* [Extrait]:

══════════

Ces mots lourds, lucides, et apparemment sans appel, ont démarré une séance avec un patient dans mon cabinet du département 93: le Bronx de Paris. Un homme jeune, dont les yeux montraient une dureté plus mature.
Des mots qui étaient le signe d’un grand danger et, en même temps, la ligne de démarcation d’une vraie prise de conscience, d’un risque passé d’une façon ou d’une autre ainsi je me sentais de l’affronter avec une certaine sérénité.
«J’aurais voulu faire payer ma souffrance, ma rage, dans un monde où j’aurais répondu à l’injustice par la vengeance – continuait Ahmed (nom changé par respect pour l’intimité du patient) – tentant de se libérer du poids de la violence dans laquelle il avait grandi – cette société se fonde sur l’injustice, sur le principe de laisser les derniers toujours en dernier, de ne jamais donner la possibilité de se racheter, alors on devient victime de soi-même et la moindre des choses que tu peux faire est de t’abandonner. Il y en a qui le font par les drogues, d’autres avec l’alcool, moi, comme musulman, je le fais par la nourriture, en mangeant dans un très court laps de temps 1 kilo d’épinards surgelés et 8 hamburgers de premier prix».

══════════

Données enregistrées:
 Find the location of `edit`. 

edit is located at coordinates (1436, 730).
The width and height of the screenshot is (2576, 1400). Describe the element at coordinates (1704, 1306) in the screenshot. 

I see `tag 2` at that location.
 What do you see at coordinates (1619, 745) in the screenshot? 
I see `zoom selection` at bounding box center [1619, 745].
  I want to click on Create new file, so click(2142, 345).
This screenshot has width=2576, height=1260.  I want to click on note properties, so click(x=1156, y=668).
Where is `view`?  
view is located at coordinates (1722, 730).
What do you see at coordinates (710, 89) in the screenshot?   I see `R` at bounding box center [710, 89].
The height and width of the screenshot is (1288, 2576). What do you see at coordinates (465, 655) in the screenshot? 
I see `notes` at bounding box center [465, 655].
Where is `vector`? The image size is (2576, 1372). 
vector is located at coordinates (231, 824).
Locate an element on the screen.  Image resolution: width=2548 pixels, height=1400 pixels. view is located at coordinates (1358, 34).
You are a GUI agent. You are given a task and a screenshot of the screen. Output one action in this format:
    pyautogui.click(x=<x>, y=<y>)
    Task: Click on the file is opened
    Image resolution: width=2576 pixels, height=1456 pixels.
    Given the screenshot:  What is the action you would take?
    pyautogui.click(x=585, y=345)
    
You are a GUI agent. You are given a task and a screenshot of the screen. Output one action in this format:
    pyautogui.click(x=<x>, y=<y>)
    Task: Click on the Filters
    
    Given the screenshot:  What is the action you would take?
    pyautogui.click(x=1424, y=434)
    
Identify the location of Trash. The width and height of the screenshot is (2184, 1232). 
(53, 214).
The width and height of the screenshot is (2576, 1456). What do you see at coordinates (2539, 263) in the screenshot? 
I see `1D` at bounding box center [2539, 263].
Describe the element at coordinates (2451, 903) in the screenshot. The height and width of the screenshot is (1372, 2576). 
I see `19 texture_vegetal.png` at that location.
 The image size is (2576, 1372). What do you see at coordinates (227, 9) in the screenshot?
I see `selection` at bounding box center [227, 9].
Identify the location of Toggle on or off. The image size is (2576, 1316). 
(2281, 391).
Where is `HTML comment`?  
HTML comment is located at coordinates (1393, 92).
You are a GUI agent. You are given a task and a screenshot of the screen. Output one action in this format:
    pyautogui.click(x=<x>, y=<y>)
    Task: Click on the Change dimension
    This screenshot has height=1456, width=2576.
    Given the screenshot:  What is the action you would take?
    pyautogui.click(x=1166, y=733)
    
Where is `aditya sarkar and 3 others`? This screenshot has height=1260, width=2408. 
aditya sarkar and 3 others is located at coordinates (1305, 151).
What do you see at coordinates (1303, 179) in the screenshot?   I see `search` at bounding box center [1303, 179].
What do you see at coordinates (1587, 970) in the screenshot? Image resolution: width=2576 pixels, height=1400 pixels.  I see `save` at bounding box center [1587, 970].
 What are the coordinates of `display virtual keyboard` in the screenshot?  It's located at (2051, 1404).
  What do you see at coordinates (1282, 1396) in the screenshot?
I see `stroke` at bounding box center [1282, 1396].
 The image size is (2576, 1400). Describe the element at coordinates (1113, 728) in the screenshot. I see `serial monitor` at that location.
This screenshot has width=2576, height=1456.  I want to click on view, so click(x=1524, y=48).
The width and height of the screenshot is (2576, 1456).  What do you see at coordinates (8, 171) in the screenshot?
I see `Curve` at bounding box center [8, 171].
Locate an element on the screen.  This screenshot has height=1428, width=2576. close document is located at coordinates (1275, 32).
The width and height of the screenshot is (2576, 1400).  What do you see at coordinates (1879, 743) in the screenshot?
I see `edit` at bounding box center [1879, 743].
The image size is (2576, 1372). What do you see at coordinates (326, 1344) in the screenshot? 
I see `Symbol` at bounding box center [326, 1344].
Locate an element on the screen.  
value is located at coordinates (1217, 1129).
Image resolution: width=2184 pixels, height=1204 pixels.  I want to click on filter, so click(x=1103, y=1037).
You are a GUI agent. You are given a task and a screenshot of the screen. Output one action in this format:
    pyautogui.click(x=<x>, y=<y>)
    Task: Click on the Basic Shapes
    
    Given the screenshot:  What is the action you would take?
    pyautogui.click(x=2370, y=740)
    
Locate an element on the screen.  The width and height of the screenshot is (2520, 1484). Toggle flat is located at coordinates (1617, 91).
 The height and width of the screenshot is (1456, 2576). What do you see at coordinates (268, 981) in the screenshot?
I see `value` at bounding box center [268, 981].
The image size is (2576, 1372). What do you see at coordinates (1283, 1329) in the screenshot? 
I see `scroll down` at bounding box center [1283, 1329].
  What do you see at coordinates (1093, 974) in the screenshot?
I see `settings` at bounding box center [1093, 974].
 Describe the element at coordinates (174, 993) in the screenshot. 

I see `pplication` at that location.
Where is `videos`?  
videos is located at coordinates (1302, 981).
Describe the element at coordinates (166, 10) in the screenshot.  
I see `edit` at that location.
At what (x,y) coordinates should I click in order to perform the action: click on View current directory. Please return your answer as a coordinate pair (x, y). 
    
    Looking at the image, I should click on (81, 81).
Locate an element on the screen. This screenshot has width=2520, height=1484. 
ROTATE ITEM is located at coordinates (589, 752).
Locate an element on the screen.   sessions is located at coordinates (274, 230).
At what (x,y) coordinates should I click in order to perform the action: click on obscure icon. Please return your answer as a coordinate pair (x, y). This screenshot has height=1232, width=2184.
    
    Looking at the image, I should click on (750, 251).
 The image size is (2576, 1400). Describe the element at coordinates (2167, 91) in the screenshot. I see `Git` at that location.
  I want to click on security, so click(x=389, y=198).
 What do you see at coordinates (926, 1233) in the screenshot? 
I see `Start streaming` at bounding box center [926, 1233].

══════════

* [Consigne A]: Traduisez en anglais la phrase suivante de l'extrait : « Ces mots lourds, lucides, et apparemment sans appel, ont démarré une séance avec un patient dans mon cabinet du département 93: le Bronx de Paris. »
* [Consigne B]: Recopiez fidèlement le passage de l'extrait en commençant aux mots « Des mots qui » et en vous arrêtant après « une certaine sérénité. ».
Appuyez-vous uniquement sur l'extrait pour répondre.

* [Réponse rédigée A]: These heavy, lucid, and seemingly final words began a session with a patient in my office in the 93rd département: the Bronx of Paris.

* [Réponse rédigée B]:
Des mots qui étaient le signe d’un grand danger et, en même temps, la ligne de démarcation d’une vraie prise de conscience, d’un risque passé d’une façon ou d’une autre ainsi je me sentais de l’affronter avec une certaine sérénité.